Activation of complement system in kidney after ketoprofen-induced kidney injury in sheep.

BACKGROUND

Non-steroidal anti-inflammatory drugs (NSAIDs) are widely used to treat inflammatory pain in humans and animals. An overdose of an NSAID is nephrotoxic and can lead to acute kidney injury (AKI). Complement activation occurs in several types of renal disorders with proteinuria. The aim of this study was to investigate whether complement system becomes activated in kidneys after a high dose of NSAID. Kidney tissue and urine samples were collected from six sheep with ketoprofen-induced AKI and from six healthy control sheep.
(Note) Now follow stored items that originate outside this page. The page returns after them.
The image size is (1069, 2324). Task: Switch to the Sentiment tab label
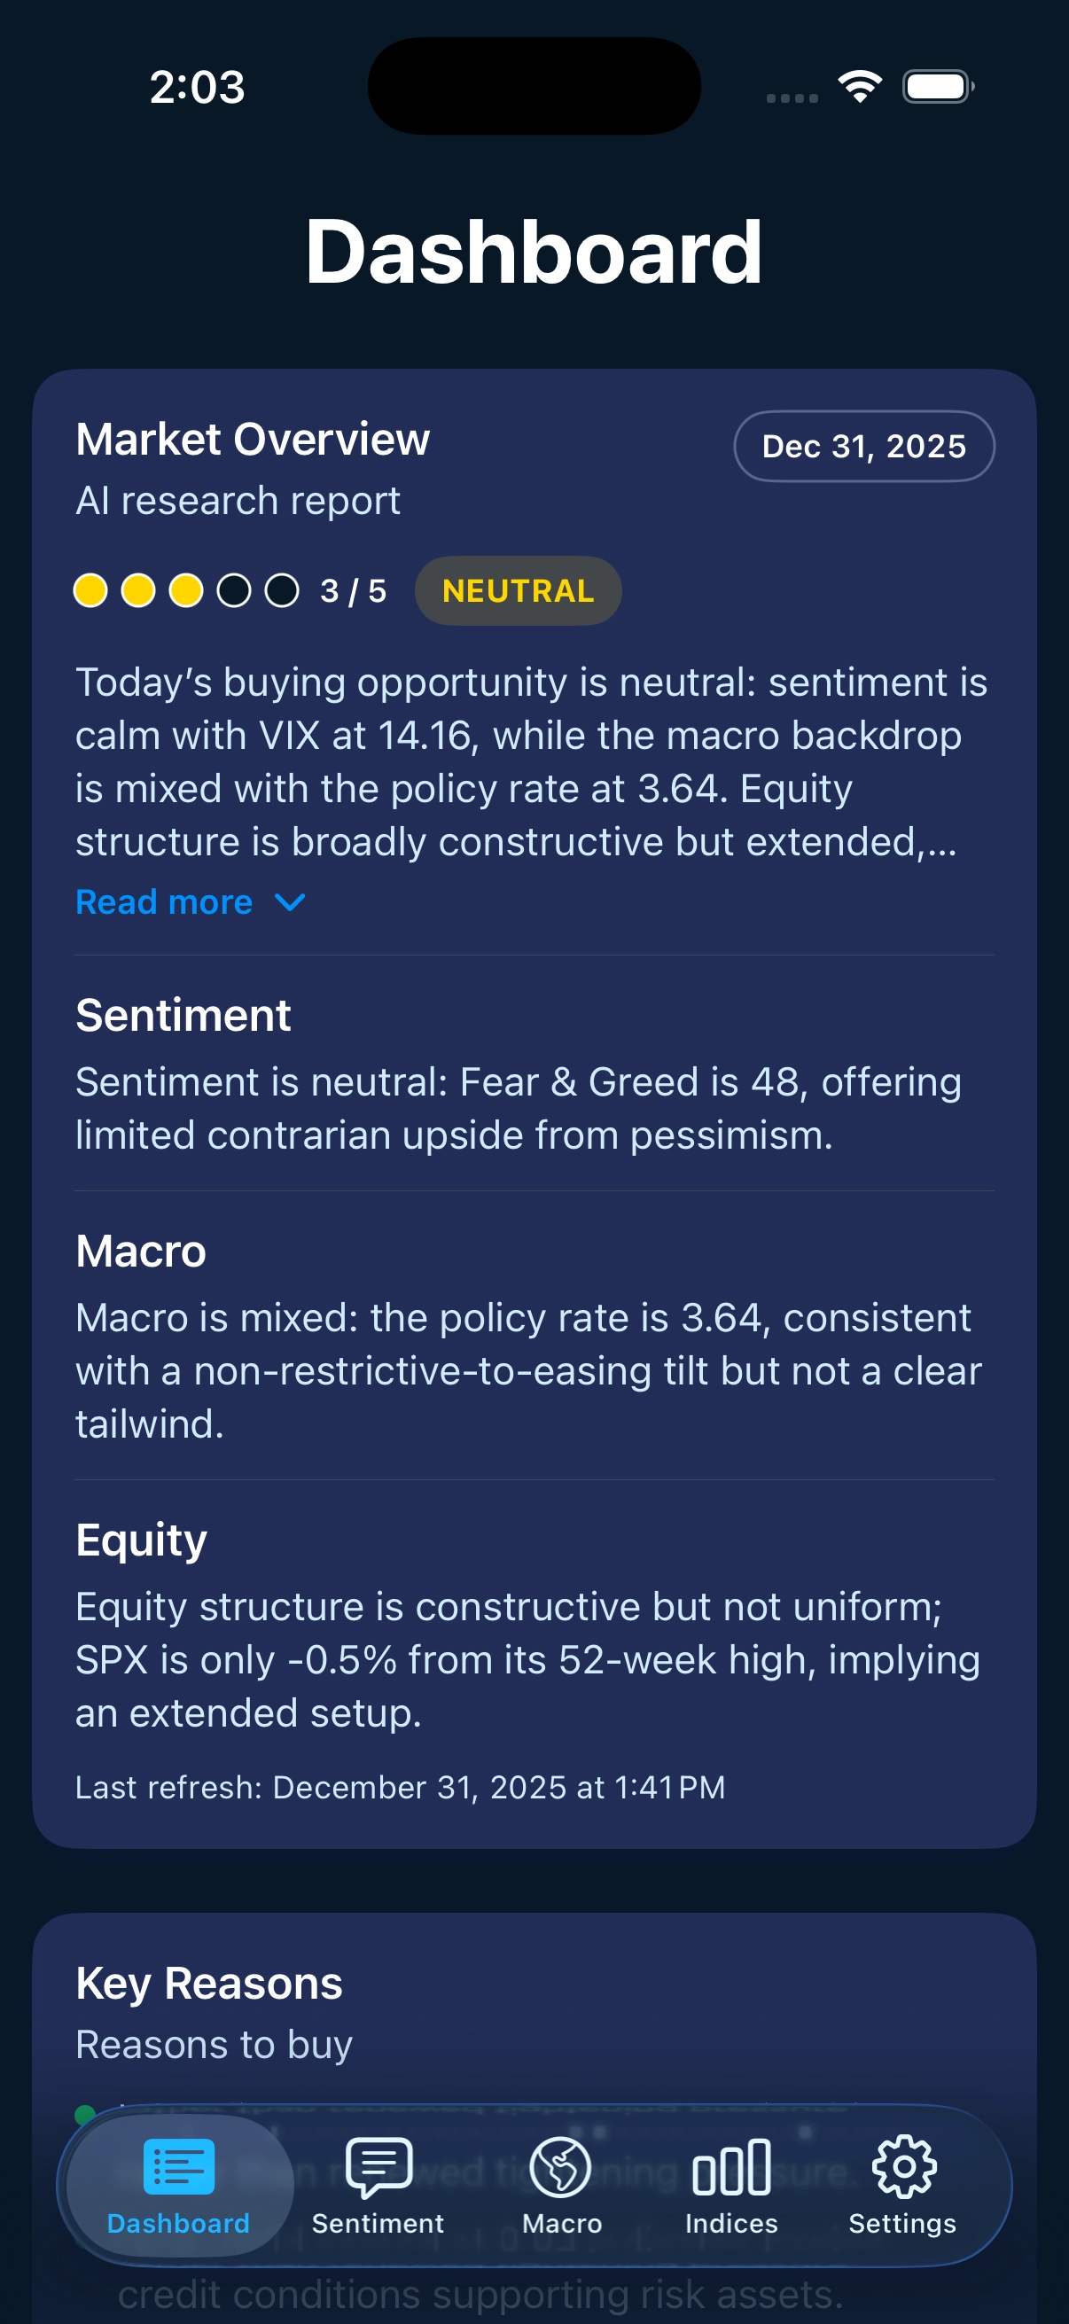[378, 2224]
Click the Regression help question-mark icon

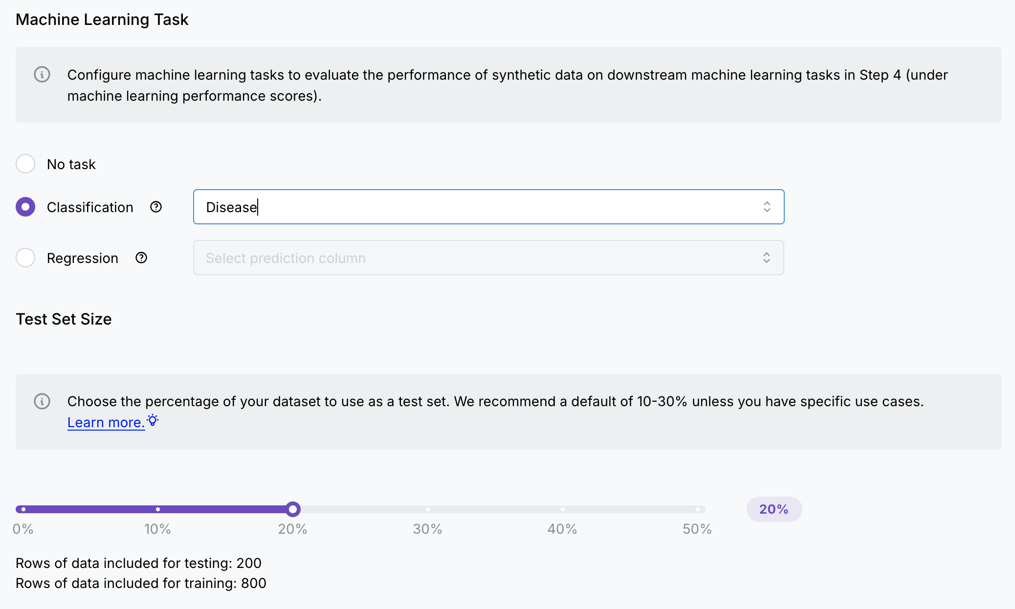point(141,258)
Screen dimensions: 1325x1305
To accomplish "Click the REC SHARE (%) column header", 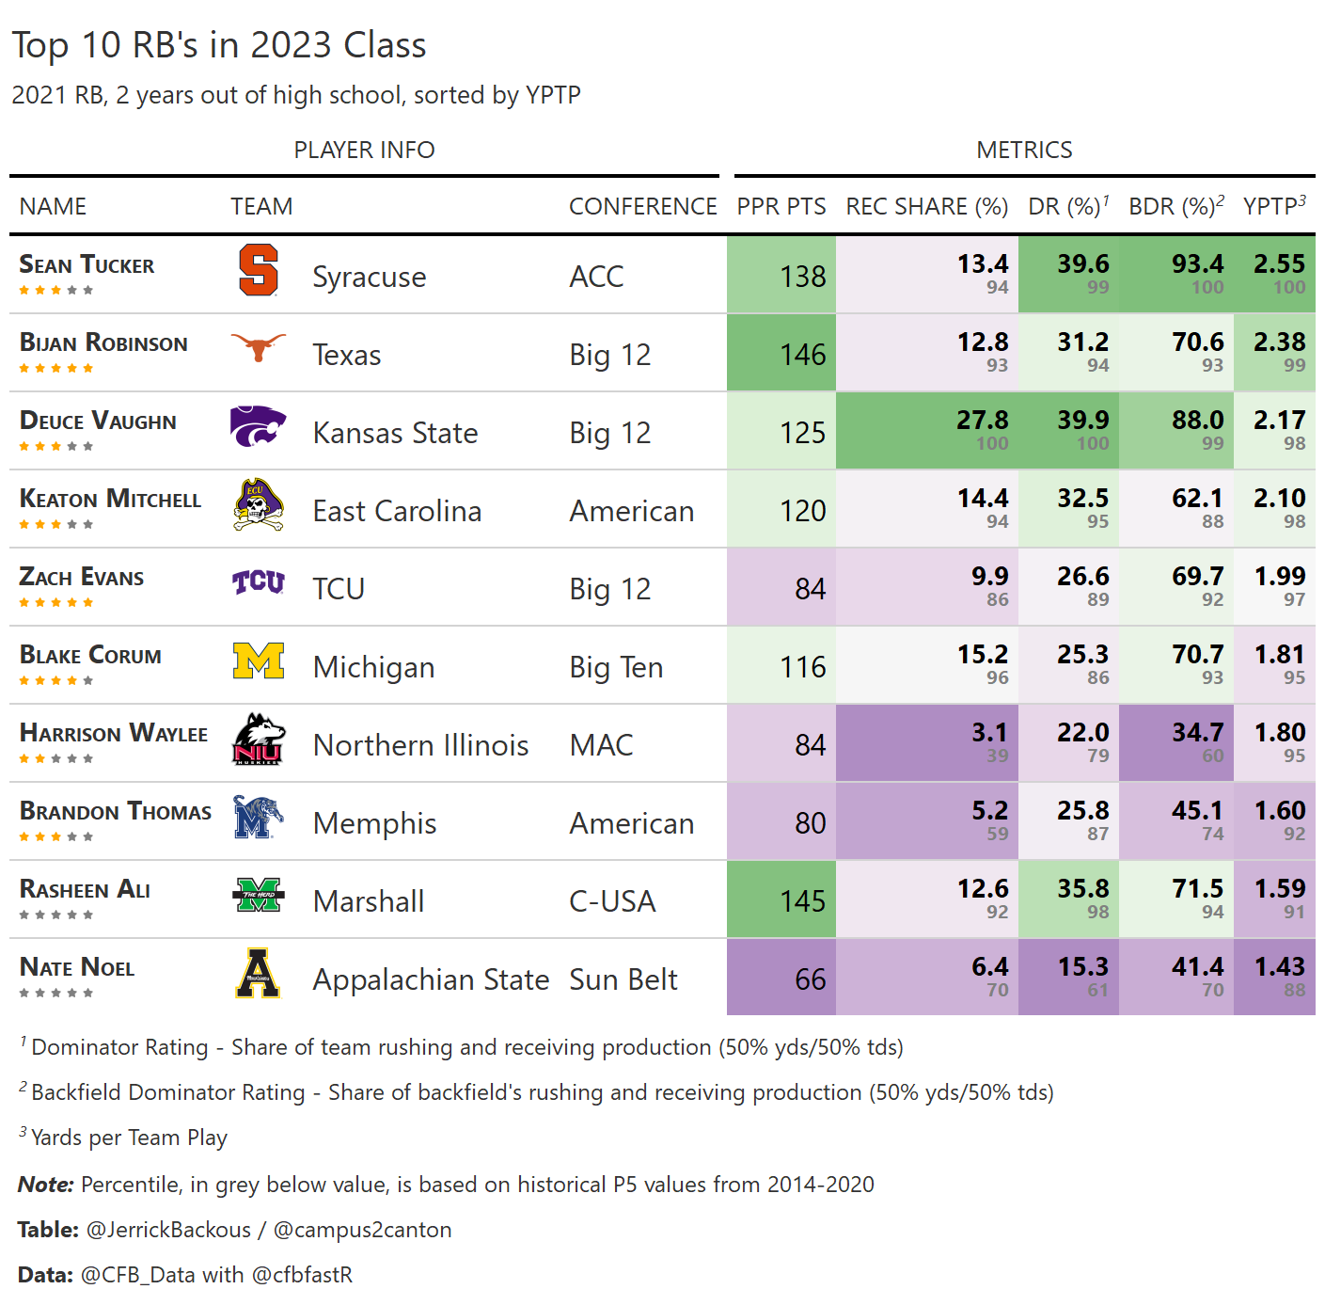I will [926, 206].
The localization of complement proteins in kidney tissue was carried out using immunohistochemical stainings, and excretion of C3 was tested by immunoblotting.

RESULTS

The complement system was found to become activated in the kidney tissue as demonstrated by positive immunostaining for C1q, C3c, C4c, C5, C9 and factor H and by Western blotting analysis of C3 activation products in urine samples in sheep with AKI.

CONCLUSIONS

Our results thus suggest that the alternative complement pathway is activated, and it may contribute to the acute tubular injury seen in the kidneys of NSAID-induced AKI sheep. Inhibition of complement activation may serve as potential therapeutic target for intervention in drug-induced AKI.